| TASK DETAILS |
Below are some records. Count the lines with "header" in them and give nothing but the total.

| RAW DATA |
# # # #

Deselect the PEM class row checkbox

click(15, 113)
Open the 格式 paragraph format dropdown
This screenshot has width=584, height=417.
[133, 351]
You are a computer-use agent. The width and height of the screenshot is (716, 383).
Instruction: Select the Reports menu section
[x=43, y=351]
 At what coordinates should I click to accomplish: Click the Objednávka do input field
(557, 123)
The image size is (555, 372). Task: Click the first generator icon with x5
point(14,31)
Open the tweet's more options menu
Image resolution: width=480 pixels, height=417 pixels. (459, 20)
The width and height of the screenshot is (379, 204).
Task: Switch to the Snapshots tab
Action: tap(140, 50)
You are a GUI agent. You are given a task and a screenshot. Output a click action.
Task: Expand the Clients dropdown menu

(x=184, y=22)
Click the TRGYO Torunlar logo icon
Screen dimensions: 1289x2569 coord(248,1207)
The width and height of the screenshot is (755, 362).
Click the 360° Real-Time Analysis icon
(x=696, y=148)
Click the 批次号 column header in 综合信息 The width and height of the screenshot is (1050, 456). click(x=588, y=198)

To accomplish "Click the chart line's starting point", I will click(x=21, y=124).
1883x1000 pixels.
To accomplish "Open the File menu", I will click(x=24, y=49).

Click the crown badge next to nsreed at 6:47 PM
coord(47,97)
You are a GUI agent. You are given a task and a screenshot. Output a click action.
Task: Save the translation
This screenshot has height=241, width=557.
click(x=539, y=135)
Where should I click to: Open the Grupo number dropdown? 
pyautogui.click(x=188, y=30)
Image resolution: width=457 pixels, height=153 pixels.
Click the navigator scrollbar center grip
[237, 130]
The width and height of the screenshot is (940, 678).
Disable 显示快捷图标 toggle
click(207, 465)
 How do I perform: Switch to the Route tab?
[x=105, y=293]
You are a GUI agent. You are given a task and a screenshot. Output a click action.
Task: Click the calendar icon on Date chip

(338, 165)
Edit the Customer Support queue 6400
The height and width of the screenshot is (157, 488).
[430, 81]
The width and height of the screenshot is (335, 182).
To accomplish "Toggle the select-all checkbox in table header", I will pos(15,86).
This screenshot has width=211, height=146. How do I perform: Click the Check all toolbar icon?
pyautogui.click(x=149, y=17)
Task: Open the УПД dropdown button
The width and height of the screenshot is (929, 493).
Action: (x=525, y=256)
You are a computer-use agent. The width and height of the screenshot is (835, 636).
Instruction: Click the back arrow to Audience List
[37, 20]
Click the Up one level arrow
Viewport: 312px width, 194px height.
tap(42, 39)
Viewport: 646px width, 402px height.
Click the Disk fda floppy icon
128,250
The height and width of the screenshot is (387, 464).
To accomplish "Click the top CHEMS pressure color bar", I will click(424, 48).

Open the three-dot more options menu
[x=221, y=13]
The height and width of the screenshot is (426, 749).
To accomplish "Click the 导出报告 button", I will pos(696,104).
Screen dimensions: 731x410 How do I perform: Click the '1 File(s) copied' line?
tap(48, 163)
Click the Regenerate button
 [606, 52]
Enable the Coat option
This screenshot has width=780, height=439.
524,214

# # # #

| THE ANSWER |
2